#### [Text provided]
***

CHICAGO -- Justin Smoak hasn't put up big offensive numbers since replacing an injured Mike Carp, but the Mariners first baseman continues to stay positive as he works on his swing from both sides of the plate.
Smoak is 5-for-29 (.172) with a home run in his first nine games since his recall from Triple-A Tacoma, but isn't putting too much weight on those numbers.
"I feel great," he said before going 0-for-3 with a walk in Friday's loss. "The last couple days I've hit the ball well with nothing really to show for it, but I just have to keep having good at-bats. Over a long time, you keep having good at-bats and hopefully good things will happen for you."
"I've seen signs," said manager Eric Wedge. "He's got a little different approach from the left side. I see a shorter swing, a little more direct swing. He's having longer at-bats, fouling pitches off that before he wasn't getting to. I'm optimistic for him."
Smoak has kept his head up through a tough season and has played strong defense on a team that prides itself on the glove work. But he knows he needs to produce with the bat and that there's no better time than now.

***

#### [To-do list]
**a)** Answer these questions from the article about Justin Smoak:
(i) Which injured player did Smoak replace?
(ii) From which team was Smoak recalled?
(iii) Who is the manager quoted in the article?
**b)** Print the part of the article about Justin Smoak starting with "Smoak has kept" and going on through "time than now.".
**c)** Write what comes next in the article about Justin Smoak, picking up after its last sentence.

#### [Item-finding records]

***

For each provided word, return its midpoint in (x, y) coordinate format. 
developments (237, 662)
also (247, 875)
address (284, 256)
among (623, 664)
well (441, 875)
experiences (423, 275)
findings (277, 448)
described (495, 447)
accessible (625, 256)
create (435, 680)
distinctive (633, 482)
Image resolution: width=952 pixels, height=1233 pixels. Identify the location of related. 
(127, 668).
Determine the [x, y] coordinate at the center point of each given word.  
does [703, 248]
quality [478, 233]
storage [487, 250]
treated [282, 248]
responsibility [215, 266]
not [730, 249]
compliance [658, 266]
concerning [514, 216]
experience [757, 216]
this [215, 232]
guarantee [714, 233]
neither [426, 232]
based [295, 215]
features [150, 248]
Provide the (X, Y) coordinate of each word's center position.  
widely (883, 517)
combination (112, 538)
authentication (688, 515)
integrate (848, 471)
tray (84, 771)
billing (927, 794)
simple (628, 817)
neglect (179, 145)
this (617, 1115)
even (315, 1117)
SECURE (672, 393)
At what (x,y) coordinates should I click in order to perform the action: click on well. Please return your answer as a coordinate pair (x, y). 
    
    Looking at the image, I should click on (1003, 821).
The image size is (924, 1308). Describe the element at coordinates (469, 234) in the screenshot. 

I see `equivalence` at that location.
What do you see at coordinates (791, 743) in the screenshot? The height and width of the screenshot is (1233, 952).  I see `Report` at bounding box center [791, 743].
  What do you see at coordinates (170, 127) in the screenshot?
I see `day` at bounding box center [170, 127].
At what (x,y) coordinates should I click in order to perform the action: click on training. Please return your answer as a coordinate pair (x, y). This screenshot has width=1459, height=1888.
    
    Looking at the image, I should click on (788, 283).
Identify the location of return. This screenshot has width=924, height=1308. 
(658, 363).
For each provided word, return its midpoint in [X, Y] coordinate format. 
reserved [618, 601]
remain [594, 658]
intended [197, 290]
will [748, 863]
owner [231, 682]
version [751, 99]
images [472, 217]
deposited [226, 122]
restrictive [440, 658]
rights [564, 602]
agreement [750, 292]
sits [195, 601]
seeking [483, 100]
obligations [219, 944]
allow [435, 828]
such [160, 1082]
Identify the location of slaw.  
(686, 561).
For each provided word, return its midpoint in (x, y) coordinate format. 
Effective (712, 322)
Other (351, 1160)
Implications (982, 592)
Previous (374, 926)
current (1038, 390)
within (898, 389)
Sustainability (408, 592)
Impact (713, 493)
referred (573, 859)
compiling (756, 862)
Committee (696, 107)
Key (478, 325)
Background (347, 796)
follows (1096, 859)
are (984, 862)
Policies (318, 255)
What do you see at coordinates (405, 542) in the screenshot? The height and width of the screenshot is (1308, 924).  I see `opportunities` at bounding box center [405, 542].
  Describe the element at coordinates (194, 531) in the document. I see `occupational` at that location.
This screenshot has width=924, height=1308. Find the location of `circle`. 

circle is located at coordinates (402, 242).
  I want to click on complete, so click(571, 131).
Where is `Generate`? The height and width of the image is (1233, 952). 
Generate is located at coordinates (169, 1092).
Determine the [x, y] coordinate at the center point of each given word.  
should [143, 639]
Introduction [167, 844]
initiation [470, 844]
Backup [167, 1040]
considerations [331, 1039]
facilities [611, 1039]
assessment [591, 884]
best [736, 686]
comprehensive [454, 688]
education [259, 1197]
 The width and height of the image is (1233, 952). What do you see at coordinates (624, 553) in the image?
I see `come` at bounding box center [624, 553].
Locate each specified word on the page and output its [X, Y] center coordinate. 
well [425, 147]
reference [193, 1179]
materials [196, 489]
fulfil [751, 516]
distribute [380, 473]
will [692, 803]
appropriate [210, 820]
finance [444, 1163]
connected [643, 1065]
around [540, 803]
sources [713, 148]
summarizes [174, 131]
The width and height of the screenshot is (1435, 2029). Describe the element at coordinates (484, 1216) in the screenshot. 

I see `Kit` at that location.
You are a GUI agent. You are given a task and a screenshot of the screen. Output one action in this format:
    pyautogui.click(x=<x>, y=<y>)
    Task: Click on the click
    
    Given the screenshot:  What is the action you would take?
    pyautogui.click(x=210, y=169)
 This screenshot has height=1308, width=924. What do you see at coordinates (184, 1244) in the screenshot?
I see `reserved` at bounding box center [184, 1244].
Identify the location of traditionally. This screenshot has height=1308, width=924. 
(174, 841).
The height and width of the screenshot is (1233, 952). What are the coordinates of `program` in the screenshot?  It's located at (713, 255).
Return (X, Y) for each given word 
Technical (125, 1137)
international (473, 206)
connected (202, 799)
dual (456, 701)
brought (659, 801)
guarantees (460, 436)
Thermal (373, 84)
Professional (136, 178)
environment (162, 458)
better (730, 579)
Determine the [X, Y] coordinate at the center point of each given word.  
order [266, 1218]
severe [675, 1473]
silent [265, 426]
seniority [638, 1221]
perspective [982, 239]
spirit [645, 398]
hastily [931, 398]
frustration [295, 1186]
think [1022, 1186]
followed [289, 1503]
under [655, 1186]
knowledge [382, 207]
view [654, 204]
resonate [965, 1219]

***

#### [Task responses]
**a)**
(i) Mike Carp
(ii) Triple-A Tacoma
(iii) Eric Wedge

**b)**
Smoak has kept his head up through a tough season and has played strong defense on a team that prides itself on the glove work. But he knows he needs to produce with the bat and that there's no better time than now.

**c)**
"This is a good place to hit," Smoak said of U.S. Cellular Field. "The ball flies here, especially when it's hot. Hopefully, we can do some damage here in the next couple days."
Atmosphere changing with positive results
CHICAGO -- The Mariners have done some heavy lifting over the last six weeks, pulling themselves back into the .500 neighborhood with the best record (tied with Oakland) in the American League since the All-Star break.
And yes, that 25-14 run is making a difference in the feel of a young team that suddenly finds itself at least on the outskirts of the Wild Card talk at 7 1/2 games back after winning eight of nine.
"Everybody has a little hop in their step, a little fire underneath them," said right-hander Blake Beavan, who starts Saturday night against the White Sox. "The big thing everybody is saying right now is, 'Why not us?'
"We have nothing to lose," Beavan said. "Nobody talks about us. We're just going to try to keep playing good baseball like we have been and everything else kind of takes care of itself. You just keep pushing, going up that mountain. That's what we're doing and the atmosphere couldn't be any better right now in our clubhouse. This is what it's supposed to be like. This has been fun to be a part of."
First baseman Justin Smoak has felt the difference since being recalled from Triple-A Tacoma eight games ago. Heading into Friday's game, the Mariners hadn't lost since his return and he acknowledged the new sense of confidence on the club.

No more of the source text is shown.